Once a lender-plaintiff submits sufficient evidence to establish proof of mailing, a presumption of receipt arises. Bank United v. Connor, 2019 N.Y. Misc. LEXIS 740 (2d Dept. 2019); Aurora Loan Servs. v. Vrionedes, 167 A.D.3d 829, (2d Dept. 2018). A borrower's bare denial of receipt of the 90-day notice is insufficient to demonstrate that the condition precedent was not fulfilled. U.S. Bank, N.A. v. Nathan, 2019 N.Y. App. Div. LEXIS 4921 (2d Dept. 2019); Deutsche Bank Natl. Trust Co. v. Starr, 173 A.D.3d 836 (2d Dept. 2019); Deutsche Bank Natl. Trust Co. v. Spanos, 102 A.D.3d 909 (2d Dept. 2013).

In Citibank, N.A. v. Conti-Scheurer, 172 A.D.3d 17 (2d Dept. 2019), the Second Department reversed, in part, a line of cases that stemmed from Aurora Loan Servs. v. Weisblum, 85 A.D.3d 85, which held that a borrower can establish her or his prima facie entitlement of judgment as a matter of law simply by submitting an affidavit denying receipt of the 90-day notice. The Conti-Scheurer court specifically stated that "a simple denial of receipt, without more, is insufficient to establish prima facie entitlement to judgment as a matter of law dismissing the complaint for failure to comply with the requirements of RPAPL §1304." The Second Department reasoned that there was ample case law supporting the proposition that a simple bare-bone denial is insufficient to succeed in motion practice. The court also remarked that a party cannot succeed in a motion for summary judgment merely by "pointing out gaps in the opposition party's case." Consequently, in order to be successful, a borrower who is seeking dismissal of the complaint pursuant to RPAPL §1304 must tender more than just his or her word that the 90-day notice was never received.

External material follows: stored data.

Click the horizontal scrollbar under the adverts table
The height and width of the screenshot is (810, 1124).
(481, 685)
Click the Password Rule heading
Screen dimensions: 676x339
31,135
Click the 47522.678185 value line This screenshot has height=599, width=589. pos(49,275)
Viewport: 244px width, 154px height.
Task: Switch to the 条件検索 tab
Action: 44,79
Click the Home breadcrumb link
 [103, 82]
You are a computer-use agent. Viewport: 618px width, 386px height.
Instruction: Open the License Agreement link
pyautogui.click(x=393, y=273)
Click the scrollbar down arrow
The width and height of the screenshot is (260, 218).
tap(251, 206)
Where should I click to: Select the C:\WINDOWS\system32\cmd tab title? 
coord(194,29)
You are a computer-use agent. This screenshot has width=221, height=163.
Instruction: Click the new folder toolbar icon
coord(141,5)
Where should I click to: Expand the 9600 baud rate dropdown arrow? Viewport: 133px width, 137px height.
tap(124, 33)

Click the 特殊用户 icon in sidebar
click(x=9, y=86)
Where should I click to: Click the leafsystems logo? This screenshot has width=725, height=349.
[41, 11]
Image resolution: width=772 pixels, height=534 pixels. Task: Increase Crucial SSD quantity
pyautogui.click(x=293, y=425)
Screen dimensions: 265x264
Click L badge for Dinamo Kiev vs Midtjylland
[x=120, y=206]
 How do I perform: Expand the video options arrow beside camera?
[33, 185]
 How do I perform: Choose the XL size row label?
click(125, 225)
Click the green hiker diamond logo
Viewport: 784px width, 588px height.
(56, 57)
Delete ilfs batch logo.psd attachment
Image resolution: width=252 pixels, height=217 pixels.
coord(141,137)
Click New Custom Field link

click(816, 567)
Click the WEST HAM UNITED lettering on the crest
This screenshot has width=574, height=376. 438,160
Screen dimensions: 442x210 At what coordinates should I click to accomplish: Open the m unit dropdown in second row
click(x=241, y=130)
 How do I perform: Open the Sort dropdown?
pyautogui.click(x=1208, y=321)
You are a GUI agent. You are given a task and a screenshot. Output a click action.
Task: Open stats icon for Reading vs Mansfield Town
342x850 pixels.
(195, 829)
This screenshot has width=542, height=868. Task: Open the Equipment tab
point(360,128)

Undoubtedly, the 90-day notice is now one of the most contested topics in residential mortgage foreclosure actions. As the dramatic litigation of the 90-day notice continues to increase, it is important that lenders, mortgage loan servicers and law firms representing the financial industry maintain an adequate record keeping practice and establish the proper procedures to be able to demonstrate actual mailing of the 90-day notice.

The 90-day notice is a powerful defense that can result in dismissal of a residential foreclosure action. The law, however, is rapidly changing. Lenders are under pressure to prove, through admissible evidence, that they strictly complied with RPAPL §1304, but the courts now are requiring borrowers to come forward with more than a terse denial that "I never received the 90-day notice."

Evelyn P. Flores is an associate with Berkman Henoch Peterson Peddy & Fenchel, P.C. in Garden City, N.Y. Steven J. Peddy is the managing partner of the firm.